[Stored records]
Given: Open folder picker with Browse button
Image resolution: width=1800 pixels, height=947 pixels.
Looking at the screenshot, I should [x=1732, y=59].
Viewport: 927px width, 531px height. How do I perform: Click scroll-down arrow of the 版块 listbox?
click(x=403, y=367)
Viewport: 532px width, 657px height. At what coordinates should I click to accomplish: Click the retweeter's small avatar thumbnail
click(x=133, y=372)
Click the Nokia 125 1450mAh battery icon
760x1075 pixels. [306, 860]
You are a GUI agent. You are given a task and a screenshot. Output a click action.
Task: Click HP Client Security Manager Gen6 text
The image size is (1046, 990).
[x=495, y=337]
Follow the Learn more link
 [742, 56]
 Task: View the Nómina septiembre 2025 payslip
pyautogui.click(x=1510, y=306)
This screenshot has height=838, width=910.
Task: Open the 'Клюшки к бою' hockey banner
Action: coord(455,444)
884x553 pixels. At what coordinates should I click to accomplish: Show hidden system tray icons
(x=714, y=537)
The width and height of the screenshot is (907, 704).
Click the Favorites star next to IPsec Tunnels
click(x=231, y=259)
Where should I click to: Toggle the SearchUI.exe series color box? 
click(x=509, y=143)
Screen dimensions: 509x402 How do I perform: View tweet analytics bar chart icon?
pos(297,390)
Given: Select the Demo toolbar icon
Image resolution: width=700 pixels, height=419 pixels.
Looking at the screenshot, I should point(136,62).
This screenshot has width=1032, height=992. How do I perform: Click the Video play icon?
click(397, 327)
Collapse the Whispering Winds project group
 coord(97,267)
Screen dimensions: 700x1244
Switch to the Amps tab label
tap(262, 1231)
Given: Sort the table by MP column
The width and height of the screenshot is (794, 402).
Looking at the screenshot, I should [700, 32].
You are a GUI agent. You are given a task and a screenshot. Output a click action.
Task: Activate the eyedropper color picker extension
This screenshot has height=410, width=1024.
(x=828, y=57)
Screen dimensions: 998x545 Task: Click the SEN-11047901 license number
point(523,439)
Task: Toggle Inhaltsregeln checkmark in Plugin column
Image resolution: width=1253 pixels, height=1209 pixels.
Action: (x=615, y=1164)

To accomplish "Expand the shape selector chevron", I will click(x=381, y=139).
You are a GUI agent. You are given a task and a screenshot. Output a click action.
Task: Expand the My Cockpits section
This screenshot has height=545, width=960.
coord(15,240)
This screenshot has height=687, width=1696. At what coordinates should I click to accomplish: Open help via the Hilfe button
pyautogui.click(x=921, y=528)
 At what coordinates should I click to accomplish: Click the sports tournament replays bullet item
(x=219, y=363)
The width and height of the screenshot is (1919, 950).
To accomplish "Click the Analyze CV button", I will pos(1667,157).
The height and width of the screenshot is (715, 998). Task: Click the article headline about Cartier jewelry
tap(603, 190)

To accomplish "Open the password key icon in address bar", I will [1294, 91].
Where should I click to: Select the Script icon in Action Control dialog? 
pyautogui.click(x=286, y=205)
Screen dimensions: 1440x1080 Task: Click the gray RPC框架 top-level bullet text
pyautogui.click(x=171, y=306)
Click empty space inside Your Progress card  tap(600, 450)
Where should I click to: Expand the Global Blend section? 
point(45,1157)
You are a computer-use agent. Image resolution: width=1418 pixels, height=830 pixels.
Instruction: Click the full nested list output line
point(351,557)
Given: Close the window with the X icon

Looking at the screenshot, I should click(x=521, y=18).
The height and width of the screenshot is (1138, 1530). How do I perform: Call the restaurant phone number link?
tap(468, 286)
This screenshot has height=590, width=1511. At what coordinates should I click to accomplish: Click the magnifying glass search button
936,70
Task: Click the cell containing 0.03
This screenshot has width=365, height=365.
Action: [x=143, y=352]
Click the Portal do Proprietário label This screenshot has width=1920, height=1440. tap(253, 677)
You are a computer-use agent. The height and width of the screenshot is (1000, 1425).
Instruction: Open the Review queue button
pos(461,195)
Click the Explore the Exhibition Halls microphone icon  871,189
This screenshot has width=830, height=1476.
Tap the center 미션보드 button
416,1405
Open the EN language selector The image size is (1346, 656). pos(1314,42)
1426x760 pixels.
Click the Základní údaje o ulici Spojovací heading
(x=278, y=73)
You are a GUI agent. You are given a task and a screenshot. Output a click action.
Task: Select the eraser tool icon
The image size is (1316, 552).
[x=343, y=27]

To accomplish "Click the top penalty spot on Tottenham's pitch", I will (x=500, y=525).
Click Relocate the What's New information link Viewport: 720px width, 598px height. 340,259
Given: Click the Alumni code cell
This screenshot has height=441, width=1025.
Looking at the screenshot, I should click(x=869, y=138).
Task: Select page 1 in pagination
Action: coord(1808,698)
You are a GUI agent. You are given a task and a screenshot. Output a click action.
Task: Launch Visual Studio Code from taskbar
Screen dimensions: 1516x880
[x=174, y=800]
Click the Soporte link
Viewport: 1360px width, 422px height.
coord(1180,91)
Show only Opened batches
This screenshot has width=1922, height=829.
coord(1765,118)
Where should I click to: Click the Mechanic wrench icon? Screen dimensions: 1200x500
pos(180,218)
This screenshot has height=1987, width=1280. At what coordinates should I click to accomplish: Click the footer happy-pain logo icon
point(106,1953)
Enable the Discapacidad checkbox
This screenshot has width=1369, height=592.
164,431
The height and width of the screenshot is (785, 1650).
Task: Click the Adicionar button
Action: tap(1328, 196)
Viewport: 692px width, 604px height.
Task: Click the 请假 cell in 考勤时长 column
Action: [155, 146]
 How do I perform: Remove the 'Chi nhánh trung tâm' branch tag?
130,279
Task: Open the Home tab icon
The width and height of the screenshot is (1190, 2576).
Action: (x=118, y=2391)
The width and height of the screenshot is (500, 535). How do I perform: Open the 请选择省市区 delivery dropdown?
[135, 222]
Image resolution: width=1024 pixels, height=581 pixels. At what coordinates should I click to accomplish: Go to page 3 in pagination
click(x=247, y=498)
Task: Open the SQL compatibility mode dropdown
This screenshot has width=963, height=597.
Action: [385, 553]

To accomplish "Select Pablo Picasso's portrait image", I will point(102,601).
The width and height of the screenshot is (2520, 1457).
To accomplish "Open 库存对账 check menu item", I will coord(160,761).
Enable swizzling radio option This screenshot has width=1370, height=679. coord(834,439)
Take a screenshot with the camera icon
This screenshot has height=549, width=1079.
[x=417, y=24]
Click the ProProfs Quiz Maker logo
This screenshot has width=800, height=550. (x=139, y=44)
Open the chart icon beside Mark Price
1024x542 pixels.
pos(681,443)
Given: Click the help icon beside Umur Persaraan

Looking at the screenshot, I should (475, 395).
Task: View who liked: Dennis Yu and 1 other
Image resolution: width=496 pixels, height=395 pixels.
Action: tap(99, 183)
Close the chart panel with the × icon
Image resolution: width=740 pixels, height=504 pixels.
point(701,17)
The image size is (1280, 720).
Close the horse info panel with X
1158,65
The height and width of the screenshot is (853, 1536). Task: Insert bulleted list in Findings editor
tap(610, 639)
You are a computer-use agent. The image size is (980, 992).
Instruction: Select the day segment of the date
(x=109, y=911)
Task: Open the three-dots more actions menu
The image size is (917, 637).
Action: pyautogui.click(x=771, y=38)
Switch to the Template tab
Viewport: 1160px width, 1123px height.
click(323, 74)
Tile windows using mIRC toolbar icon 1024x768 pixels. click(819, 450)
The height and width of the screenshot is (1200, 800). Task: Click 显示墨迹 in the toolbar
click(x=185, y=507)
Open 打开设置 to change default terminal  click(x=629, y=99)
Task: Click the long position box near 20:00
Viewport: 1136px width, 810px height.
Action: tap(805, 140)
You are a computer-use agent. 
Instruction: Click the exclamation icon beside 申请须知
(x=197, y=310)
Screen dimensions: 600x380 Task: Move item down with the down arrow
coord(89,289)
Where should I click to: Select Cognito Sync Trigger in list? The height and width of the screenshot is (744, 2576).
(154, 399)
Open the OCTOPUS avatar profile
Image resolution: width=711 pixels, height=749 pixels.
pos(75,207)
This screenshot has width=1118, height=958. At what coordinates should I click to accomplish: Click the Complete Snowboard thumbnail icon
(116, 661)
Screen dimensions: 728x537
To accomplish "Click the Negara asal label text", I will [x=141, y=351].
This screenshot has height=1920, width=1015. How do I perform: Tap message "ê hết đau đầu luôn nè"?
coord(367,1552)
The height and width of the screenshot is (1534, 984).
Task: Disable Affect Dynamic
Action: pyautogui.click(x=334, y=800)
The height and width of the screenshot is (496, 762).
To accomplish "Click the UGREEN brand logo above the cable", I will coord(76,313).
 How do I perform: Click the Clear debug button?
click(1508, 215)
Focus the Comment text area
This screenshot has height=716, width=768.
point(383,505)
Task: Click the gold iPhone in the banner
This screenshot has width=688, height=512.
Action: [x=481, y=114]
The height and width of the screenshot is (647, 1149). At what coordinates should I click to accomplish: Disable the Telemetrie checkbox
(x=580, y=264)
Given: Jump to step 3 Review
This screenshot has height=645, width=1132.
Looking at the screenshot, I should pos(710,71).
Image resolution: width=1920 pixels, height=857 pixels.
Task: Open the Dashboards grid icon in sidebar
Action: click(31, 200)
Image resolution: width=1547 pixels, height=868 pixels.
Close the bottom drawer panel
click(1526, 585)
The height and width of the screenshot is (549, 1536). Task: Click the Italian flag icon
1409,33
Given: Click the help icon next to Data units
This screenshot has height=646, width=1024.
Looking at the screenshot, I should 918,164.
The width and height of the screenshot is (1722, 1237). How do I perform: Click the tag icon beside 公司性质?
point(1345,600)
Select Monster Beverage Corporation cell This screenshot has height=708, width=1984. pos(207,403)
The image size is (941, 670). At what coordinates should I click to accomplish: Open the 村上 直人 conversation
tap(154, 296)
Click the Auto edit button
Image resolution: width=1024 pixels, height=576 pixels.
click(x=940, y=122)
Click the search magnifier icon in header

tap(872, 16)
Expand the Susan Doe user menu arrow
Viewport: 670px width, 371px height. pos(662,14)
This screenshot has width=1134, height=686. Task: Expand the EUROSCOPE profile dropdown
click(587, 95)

Problem to solve
Using the data above, transcribe the lines that run from the line with "Task: Click HP" to the line with "Screen dimensions: 700x1244", both ends kept, and output nothing else.

Task solution
Task: Click HP Client Security Manager Gen6 text
The image size is (1046, 990).
[x=495, y=337]
Follow the Learn more link
 [742, 56]
 Task: View the Nómina septiembre 2025 payslip
pyautogui.click(x=1510, y=306)
This screenshot has height=838, width=910.
Task: Open the 'Клюшки к бою' hockey banner
Action: coord(455,444)
884x553 pixels. At what coordinates should I click to accomplish: Show hidden system tray icons
(x=714, y=537)
The width and height of the screenshot is (907, 704).
Click the Favorites star next to IPsec Tunnels
click(x=231, y=259)
Where should I click to: Toggle the SearchUI.exe series color box? 
click(x=509, y=143)
Screen dimensions: 509x402 How do I perform: View tweet analytics bar chart icon?
pos(297,390)
Given: Select the Demo toolbar icon
Image resolution: width=700 pixels, height=419 pixels.
Looking at the screenshot, I should point(136,62).
This screenshot has width=1032, height=992. How do I perform: Click the Video play icon?
click(397, 327)
Collapse the Whispering Winds project group
 coord(97,267)
Screen dimensions: 700x1244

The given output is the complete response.